Todesfall

Früherer US-Außenminister Colin Powell an Covid-19 gestorben

Dirk Hautkapp
| Lesedauer: 2 Minuten
Der ehemalige US-Außenminister Colin Powell.

Der ehemalige US-Außenminister Colin Powell.

Foto: Alex Edelman / AFP

Washington.  Der Ex-US-Außenminister Colin Powell ist an den Folgen einer Corona-Infektion gestorben. Der pensionierte General wurde 84 Jahre alt.

Trotz doppelter Impfung ist der frühere amerikanische Außenminister Colin Powell im Alter von 84 Jahren an den Folgen einer Corona-Infektion gestorben. Das teilte seine Familie am Montag auf Facebook mit und erklärte: "Wir haben einen bemerkenswerten und liebevollen Ehemann, Vater und Großvater und einen großen Amerikaner verloren."

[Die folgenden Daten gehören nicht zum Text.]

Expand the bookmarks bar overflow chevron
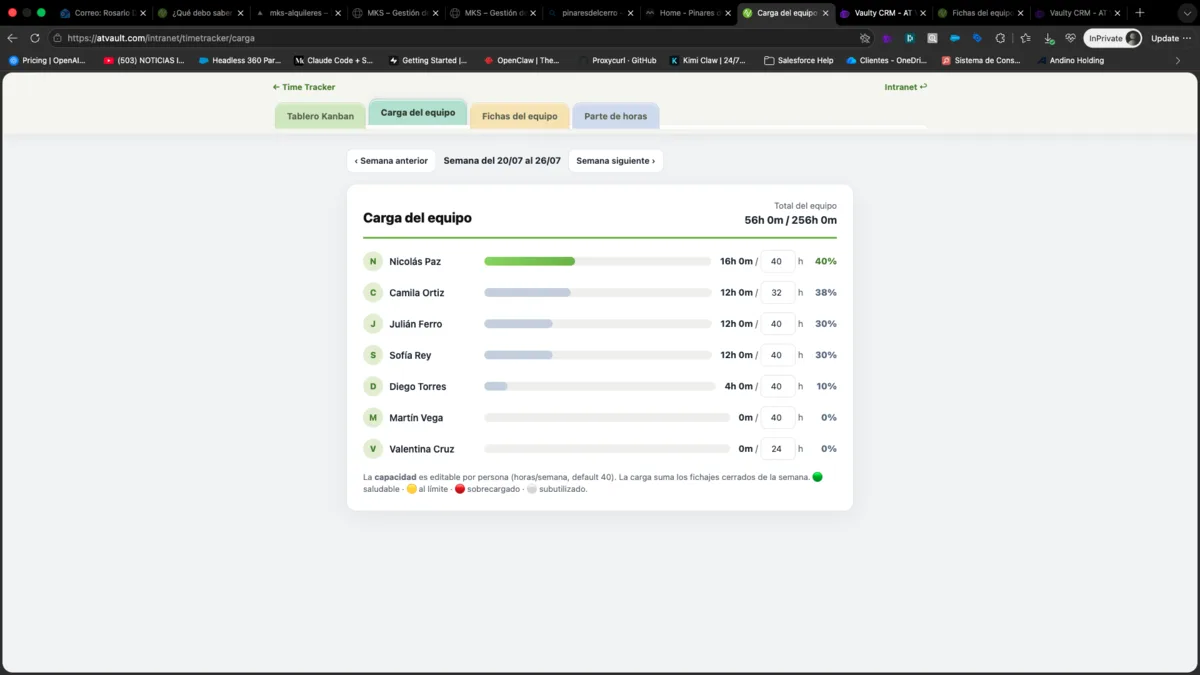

Dem Vernehmen nach wurde der erste Schwarze an der Spitze des State Departements (2001 bis 2005 unter Präsident George W. Bush) bis zuletzt im Militär-Krankenhaus Walter Reed vor den Toren der Hauptstadt Washington behandelt. Über Details seines Krankheitsverlaufs wurde bislang nichts bekannt. Mit Colin Powell verlieren die USA einen ihrer prominentesten Afro-Amerikaner.

Colin Powell brachte es ganz nach oben

Der in New York als Sohn jamaikanischer Einwanderer geborene Powell brachte es mit harter Arbeit, Talent, diplomatischem Geschick und Sinn für das richtige "Timing" ganz nach oben. Er kämpfte für sein Land in Vietnam und wurde gegen Ende der Präsidentschaft Ronald Reagans der erste schwarze Nationale Sicherheitsberater der USA.

Später stieg er unter Bush, dem Älteren, zu Zeiten des Golfkriegs 1991 zum Generalstabschef auf. 1993 verließ er das Militär. Powell war zur Mitte der 90er Jahre so populär, dass ihm sogar Chancen eingeräumt wurden, lange vor Barack Obama der erste schwarze US-Präsident werden zu können. 2001 wurde er Außenminister im Kabinett von George W. Bush, wo er letztlich zwischen Vize-Präsident Dick Cheney und Verteidigungsminister Donald Rumsfeld zerrieben wurde. Seine Beliebtheit nahm irreparabel Schaden, als er 2003 vor den Vereinten Nationen in New York in einer einer historischen Sitzung zur Begründung für den Einmarsch der USA im Irak eine glasklare Lüge präsentierte: Massenvernichtungswaffen, wie sie Bagdad damals angedichtet wurden, existierten nicht.

In den Jahren danach erklärte der sich selbst oft als "Problemlöser" bezeichnende Powell mehrfach, dass diese Desinformation der Weltöffentlichkeit ein "Fleck" in seiner Vita sei. Colin Powell, zeitlebens parteiunabhängig gewesen, war ein wortmächtiger Kritiker Donald Trumps und warb im vergangenen Jahr massiv für die Wahl des Demokraten Joe Biden.